If the United States continues its current nuclear stance, over time, substantial proliferation of nuclear weapons will almost surely follow. Some, or all, of such nations as Egypt, Japan, Saudi Arabia, Syria, and Taiwan will very likely initiate nuclear weapons programs, increasing both the risk of use of the weapons and the diversion of weapons and fissile materials into the hands of rogue states or terrorists. Diplomats and intelligence agencies believe Osama bin Laden has made several attempts to acquire nuclear weapons or fissile materials. It has been widely reported that Sultan Bashiruddin Mahmood, former director of Pakistan's nuclear reactor complex, met with bin Laden several times. Were al Qaeda to acquire fissile materials, especially enriched uranium, its ability to produce nuclear weapons would be great. The knowledge of how to construct a simple gun-type nuclear device, like the one we dropped on Hiroshima, is now widespread. Experts have little doubt that terrorists could construct such a primitive device if they acquired the requisite enriched uranium material. Indeed, just last summer, at a meeting of the National Academy of Sciences, former Secretary of Defense William J. Perry said, "I have never been more fearful of a nuclear detonation than now.… There is a greater than 50 percent probability of a nuclear strike on U.S. targets within a decade." I share his fears.
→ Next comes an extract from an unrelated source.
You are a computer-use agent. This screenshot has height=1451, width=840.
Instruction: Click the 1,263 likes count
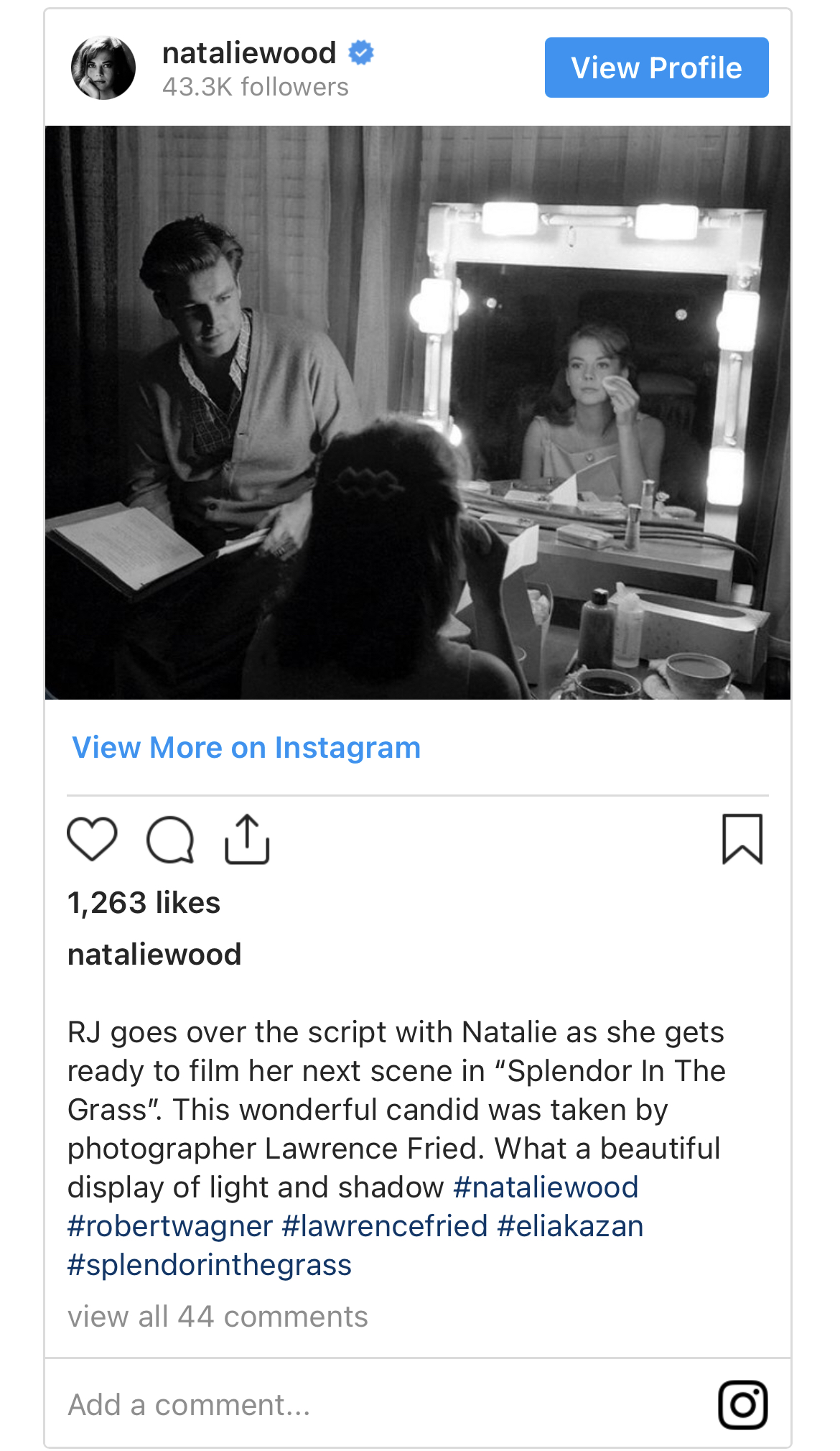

A Moment of Decision We are at a critical moment in human history -- perhaps not as dramatic as that of the Cuban Missile Crisis, but a moment no less crucial. Neither the Bush administration, the congress, the American people, nor the people of other nations have debated the merits of alternative, long-range nuclear weapons policies for their countries or the world. They have not examined the military utility of the weapons; the risk of inadvertent or accidental use; the moral and legal considerations relating to the use or threat of use of the weapons; or the impact of current policies on proliferation. Such debates are long overdue. If they are held, I believe they will conclude, as have I and an increasing number of senior military leaders, politicians, and civilian security experts: We must move promptly toward the elimination -- or near elimination -- of all nuclear weapons. For many, there is a strong temptation to cling to the strategies of the past 40 years. But to do so would be a serious mistake leading to unacceptable risks for all nations.